Mathematical models have many applications in infectious diseases: epidemiologists use them to forecast outbreaks and design containment strategies; systems biologists use them to study complex processes sustaining pathogens, from the metabolic networks empowering microbial cells to ecological networks in the microbiome that protects its host. Here, we (1) review important models relevant to infectious diseases, (2) draw parallels among models ranging widely in scale. We end by discussing a minimal set of information for a model to promote its use by others and to enable predictions that help us better fight pathogens and the diseases they cause.
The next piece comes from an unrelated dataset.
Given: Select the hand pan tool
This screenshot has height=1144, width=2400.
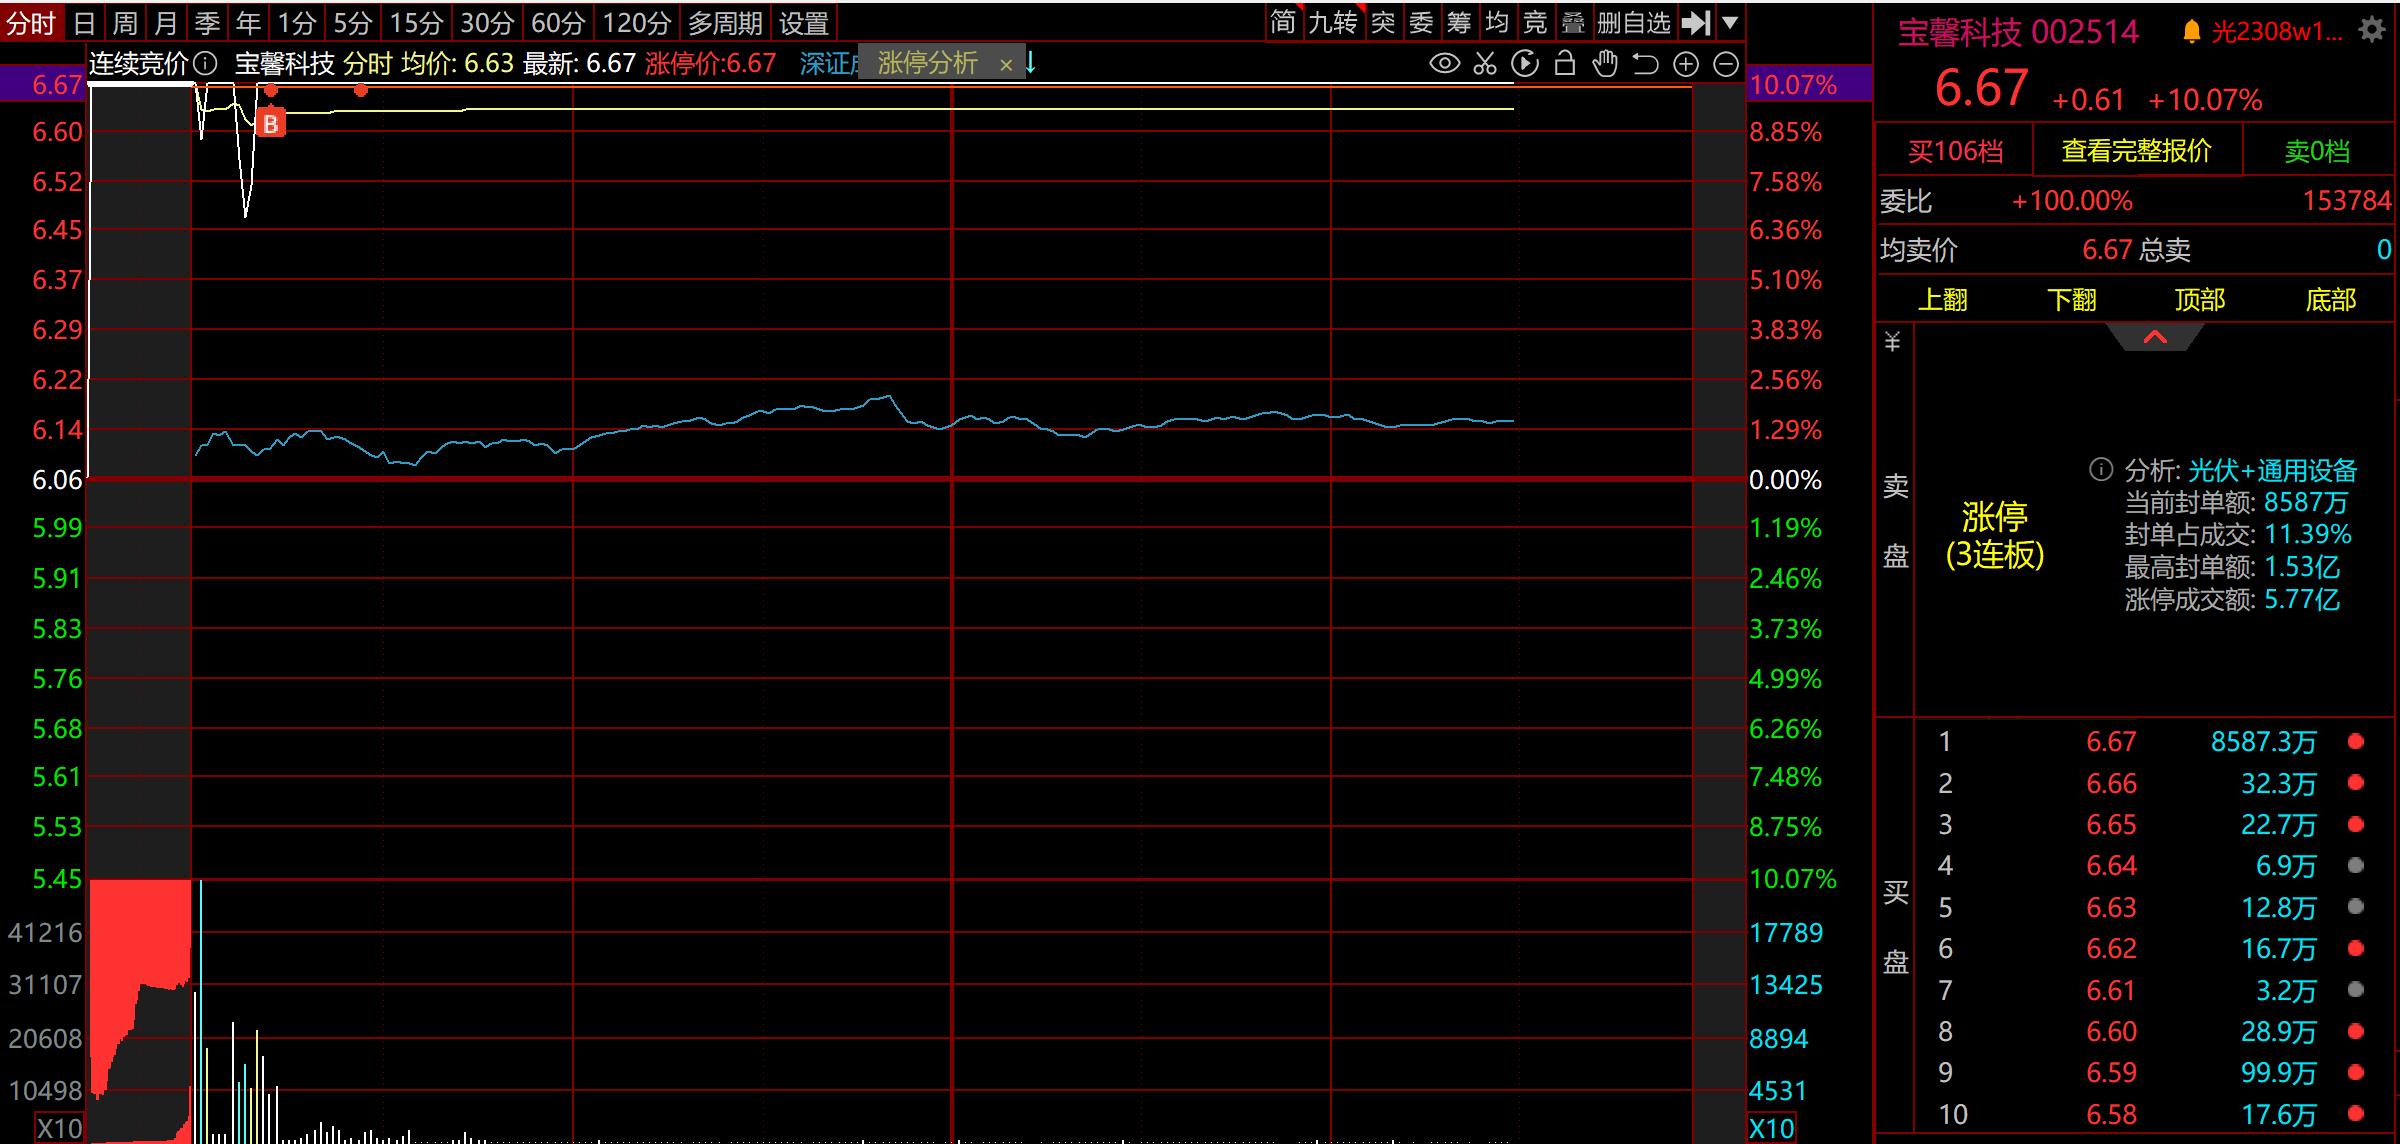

Keywords: Computer modeling; Infection control in health technology; Microbiology.

Graphical abstract

Figure 1

Mathematical models in infectious diseases study the interaction between elements defined at a range of scales, from the molecules inside a pathogen’s cell all the way to the people infected by pathogen as the disease spreads across a population

Figure 2

The SIR model is a simple mathematical model of epidemics (A) In its classic form, the SIR model considers the individuals in three states: susceptible, infectious, and recovered. (B) Individuals transition between the states and those state transitions model the processes of infection and recovery. Their dynamics assume mass-action kinetics. (C) Despite its simplicity, the model can be used to study real-world scenarios such as outbreaks, and compare the outcome of interventions to slow an epidemic such as social distancing. A variation of the model that includes an additional state (“immunized”) and a new process of immunization that converts individuals to a new state could be used to predict how a vaccination campaign can contribute to stopping the spread. (D) The classical assumption of mass action assumes that encounters are random in the population. (E) Expansions of the SIR model include spatial structure and other refinements to increase the realism of the model and the accuracy of the predictions.

Figure 3

Genome-scale models provide a way to study how a pathogen can thrive in different environments, for example by using the nutrients available in the various organs of its human host (A) A model describes the intracellular metabolism of the pathogen as a network of metabolites connected by biochemical reactions. (B) Each reaction has a stoichiometry and a rate. (C) Flux balance analysis (FBA) assumes that the pathogen is in balanced growth, which means that the concentration of each intracellular metabolite is in a steady state and its time derivative equals 0. Balanced growth is a simplifying assumption that turns a system of differential equations into a system of algebraic linear equations. The system is then solved using FBA by adding experimental constraints and an objective function, such as the biomass equation. (D) A high-quality genome-scale network can describe a reference strain with a well annotated genome, and be used to predict its growth phenotypes. (E) The model of the reference strain may also be customized to model other closely related strains. A set of network models can be used to compare the strains' abilities to use different nutrients.

Figure 4

Lotka-Volterra equations model ecosystem dynamics in a multispecies system like the gut microbiome (A) The dynamics of predator and prey species in animal ecosystems inspired the Lotka-Volterra model, a system of two coupled ordinary differential equations that assumes that the law of mass action applies. The right-hand side of each differential equation has terms that represent the gains (sources) or losses (sinks) of each species. (B) The Lotka-Volterra system can be generalized to any number of species (n). (C) Network models inferred from timeseries data can be used to study the relationship between network structure and function in the gut microbiome. One application is in finding gut bacteria such as Clostridium scindens that inhibit the growth of pathogens like Clostridioides difficile.